→ Problem: Rewrite everything from the line containing "Where should I click to: Click the right" down to the line containing "The width and height of the screenshot is (1456, 833).", substituting "drop-down" for each "dropdown" and leaving the rest untouched.
────────────────────────────────────────
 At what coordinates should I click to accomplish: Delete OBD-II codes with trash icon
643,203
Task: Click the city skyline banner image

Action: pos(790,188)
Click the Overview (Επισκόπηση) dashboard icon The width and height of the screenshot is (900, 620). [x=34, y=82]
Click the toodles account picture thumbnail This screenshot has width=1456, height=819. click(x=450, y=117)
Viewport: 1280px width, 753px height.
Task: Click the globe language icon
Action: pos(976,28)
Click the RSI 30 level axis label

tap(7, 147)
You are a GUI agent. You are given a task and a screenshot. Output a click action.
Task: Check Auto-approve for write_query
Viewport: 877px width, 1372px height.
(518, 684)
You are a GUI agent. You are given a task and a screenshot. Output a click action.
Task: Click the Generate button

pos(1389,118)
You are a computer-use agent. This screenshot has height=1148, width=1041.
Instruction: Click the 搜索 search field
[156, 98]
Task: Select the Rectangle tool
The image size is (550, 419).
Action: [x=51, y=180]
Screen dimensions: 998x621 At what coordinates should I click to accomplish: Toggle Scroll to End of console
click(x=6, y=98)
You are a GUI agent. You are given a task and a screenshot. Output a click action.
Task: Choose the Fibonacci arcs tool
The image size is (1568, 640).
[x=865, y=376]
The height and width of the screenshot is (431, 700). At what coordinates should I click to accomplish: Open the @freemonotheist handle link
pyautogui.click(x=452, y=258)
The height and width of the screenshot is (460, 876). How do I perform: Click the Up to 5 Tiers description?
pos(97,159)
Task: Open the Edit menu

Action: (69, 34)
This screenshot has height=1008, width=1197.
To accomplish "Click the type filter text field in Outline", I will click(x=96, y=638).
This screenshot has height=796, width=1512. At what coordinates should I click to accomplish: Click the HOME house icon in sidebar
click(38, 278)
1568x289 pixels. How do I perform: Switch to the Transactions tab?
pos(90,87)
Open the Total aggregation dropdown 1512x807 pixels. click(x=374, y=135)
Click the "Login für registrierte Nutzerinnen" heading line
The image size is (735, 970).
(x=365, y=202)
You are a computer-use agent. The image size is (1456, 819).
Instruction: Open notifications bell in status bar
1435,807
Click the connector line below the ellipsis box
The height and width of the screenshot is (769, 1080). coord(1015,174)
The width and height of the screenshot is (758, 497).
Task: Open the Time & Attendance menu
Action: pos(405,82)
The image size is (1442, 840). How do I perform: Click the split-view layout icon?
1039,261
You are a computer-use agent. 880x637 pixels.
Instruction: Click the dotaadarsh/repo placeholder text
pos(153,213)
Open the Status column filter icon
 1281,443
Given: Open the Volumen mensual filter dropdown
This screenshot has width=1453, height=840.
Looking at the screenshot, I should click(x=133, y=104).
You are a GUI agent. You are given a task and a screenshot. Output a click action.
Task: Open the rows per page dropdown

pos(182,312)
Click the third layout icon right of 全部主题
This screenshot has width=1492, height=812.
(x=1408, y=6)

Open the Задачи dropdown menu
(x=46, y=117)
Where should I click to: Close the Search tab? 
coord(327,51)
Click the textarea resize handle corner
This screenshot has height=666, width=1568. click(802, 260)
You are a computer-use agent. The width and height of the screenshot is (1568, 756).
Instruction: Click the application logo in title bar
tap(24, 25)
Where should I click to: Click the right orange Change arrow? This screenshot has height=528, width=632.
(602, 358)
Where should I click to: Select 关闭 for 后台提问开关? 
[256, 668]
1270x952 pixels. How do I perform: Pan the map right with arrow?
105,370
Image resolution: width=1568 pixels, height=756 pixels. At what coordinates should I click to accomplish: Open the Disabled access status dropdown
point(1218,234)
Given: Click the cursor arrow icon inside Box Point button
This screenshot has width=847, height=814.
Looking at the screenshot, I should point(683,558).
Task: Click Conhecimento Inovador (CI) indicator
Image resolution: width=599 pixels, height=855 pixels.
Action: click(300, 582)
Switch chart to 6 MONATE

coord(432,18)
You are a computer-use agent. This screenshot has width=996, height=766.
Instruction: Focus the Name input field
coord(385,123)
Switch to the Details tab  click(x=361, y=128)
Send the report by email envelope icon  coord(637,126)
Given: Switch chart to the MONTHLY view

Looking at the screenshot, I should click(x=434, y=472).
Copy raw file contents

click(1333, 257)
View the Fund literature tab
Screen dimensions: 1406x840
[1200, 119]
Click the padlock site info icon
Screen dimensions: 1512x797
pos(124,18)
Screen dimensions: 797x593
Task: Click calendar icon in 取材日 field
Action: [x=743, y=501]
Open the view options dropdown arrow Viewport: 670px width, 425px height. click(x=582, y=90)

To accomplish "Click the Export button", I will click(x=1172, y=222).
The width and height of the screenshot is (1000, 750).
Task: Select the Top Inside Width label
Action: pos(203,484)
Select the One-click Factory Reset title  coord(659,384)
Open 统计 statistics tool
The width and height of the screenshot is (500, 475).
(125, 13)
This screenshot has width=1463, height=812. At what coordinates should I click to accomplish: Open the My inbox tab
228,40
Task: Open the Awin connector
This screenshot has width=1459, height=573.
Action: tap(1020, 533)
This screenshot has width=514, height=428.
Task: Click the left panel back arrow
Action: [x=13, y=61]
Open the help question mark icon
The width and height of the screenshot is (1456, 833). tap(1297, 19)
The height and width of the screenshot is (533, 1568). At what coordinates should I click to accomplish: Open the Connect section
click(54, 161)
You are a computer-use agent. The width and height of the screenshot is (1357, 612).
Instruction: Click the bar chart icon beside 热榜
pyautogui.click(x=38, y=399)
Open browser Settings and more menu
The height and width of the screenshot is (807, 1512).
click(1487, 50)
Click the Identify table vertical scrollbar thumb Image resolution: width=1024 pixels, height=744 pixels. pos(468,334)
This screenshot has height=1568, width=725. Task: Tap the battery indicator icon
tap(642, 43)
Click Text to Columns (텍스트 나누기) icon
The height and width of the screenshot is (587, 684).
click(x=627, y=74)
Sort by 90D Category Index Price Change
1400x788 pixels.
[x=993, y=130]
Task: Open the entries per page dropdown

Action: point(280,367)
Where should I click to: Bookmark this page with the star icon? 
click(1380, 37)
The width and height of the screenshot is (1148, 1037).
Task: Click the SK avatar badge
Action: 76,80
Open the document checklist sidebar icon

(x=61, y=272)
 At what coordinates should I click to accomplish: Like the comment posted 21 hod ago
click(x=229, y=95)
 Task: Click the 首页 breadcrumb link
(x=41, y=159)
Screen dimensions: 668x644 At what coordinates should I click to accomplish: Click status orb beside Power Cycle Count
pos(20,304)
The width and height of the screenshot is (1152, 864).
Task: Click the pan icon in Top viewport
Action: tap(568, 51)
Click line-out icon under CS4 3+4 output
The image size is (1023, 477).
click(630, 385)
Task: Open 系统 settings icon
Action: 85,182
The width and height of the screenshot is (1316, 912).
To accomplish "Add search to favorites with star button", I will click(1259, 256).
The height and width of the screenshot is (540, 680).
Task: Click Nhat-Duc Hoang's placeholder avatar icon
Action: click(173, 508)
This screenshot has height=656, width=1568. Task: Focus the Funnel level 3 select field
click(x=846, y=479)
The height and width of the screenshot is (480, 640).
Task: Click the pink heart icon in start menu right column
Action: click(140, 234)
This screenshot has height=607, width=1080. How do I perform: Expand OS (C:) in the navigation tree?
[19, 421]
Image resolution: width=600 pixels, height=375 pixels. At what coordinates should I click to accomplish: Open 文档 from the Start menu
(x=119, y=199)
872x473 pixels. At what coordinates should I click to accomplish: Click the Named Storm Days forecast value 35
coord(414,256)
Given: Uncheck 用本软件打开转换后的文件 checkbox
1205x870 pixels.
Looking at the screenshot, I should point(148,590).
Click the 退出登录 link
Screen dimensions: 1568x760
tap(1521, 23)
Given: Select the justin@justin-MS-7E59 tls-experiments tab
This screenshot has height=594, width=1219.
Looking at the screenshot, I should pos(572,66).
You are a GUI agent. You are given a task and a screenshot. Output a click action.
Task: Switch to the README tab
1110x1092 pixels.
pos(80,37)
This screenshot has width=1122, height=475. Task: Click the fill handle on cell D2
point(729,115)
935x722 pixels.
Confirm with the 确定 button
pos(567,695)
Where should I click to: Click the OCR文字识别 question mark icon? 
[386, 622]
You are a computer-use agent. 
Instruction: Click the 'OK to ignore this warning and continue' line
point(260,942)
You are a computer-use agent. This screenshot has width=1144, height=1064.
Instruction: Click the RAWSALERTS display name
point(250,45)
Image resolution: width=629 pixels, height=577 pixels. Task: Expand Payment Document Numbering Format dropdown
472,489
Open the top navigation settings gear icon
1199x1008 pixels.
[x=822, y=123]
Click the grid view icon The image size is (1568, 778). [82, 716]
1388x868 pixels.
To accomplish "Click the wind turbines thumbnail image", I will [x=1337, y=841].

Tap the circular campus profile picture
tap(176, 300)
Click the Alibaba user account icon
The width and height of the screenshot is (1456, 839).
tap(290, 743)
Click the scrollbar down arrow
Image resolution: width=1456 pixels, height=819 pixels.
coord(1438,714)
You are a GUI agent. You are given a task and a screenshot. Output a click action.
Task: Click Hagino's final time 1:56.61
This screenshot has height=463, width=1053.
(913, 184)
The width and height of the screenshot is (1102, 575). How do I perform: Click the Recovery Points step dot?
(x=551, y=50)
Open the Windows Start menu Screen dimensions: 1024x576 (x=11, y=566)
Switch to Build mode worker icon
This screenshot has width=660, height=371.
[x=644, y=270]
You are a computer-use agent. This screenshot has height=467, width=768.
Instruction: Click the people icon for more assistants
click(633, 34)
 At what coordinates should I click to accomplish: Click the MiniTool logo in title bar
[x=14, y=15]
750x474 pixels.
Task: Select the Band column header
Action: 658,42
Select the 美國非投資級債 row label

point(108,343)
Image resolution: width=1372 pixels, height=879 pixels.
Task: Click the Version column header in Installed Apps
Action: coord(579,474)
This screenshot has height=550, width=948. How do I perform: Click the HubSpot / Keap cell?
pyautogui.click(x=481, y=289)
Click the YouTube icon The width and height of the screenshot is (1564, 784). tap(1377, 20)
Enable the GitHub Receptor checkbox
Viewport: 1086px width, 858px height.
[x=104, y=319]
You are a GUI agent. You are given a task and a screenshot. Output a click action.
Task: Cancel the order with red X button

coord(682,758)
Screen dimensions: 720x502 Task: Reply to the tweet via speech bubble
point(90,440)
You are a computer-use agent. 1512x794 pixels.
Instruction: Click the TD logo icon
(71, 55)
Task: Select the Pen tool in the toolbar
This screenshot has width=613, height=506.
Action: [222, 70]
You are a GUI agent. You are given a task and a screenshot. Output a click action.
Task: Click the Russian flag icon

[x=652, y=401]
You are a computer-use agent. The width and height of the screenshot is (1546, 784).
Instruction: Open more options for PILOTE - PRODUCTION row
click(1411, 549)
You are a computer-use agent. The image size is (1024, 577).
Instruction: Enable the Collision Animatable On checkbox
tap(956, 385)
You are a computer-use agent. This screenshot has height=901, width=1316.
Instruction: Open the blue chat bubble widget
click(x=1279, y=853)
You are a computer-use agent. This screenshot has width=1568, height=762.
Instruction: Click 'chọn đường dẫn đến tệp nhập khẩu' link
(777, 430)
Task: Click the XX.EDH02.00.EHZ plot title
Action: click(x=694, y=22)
────────────────────────────────────────
→ Task result:
Where should I click to: Click the right orange Change arrow? This screenshot has height=528, width=632.
(602, 358)
Where should I click to: Select 关闭 for 后台提问开关? 
[256, 668]
1270x952 pixels. How do I perform: Pan the map right with arrow?
105,370
Image resolution: width=1568 pixels, height=756 pixels. At what coordinates should I click to accomplish: Open the Disabled access status drop-down
point(1218,234)
Given: Click the cursor arrow icon inside Box Point button
This screenshot has width=847, height=814.
Looking at the screenshot, I should point(683,558).
Task: Click Conhecimento Inovador (CI) indicator
Image resolution: width=599 pixels, height=855 pixels.
Action: click(300, 582)
Switch chart to 6 MONATE

coord(432,18)
You are a computer-use agent. This screenshot has width=996, height=766.
Instruction: Focus the Name input field
coord(385,123)
Switch to the Details tab  click(x=361, y=128)
Send the report by email envelope icon  coord(637,126)
Given: Switch chart to the MONTHLY view

Looking at the screenshot, I should click(x=434, y=472).
Copy raw file contents

click(1333, 257)
View the Fund literature tab
Screen dimensions: 1406x840
[1200, 119]
Click the padlock site info icon
Screen dimensions: 1512x797
pos(124,18)
Screen dimensions: 797x593
Task: Click calendar icon in 取材日 field
Action: [x=743, y=501]
Open the view options drop-down arrow Viewport: 670px width, 425px height. click(x=582, y=90)

To accomplish "Click the Export button", I will click(x=1172, y=222).
The width and height of the screenshot is (1000, 750).
Task: Select the Top Inside Width label
Action: pos(203,484)
Select the One-click Factory Reset title  coord(659,384)
Open 统计 statistics tool
The width and height of the screenshot is (500, 475).
(125, 13)
This screenshot has width=1463, height=812. At what coordinates should I click to accomplish: Open the My inbox tab
228,40
Task: Open the Awin connector
This screenshot has width=1459, height=573.
Action: tap(1020, 533)
This screenshot has width=514, height=428.
Task: Click the left panel back arrow
Action: [x=13, y=61]
Open the help question mark icon
The width and height of the screenshot is (1456, 833). tap(1297, 19)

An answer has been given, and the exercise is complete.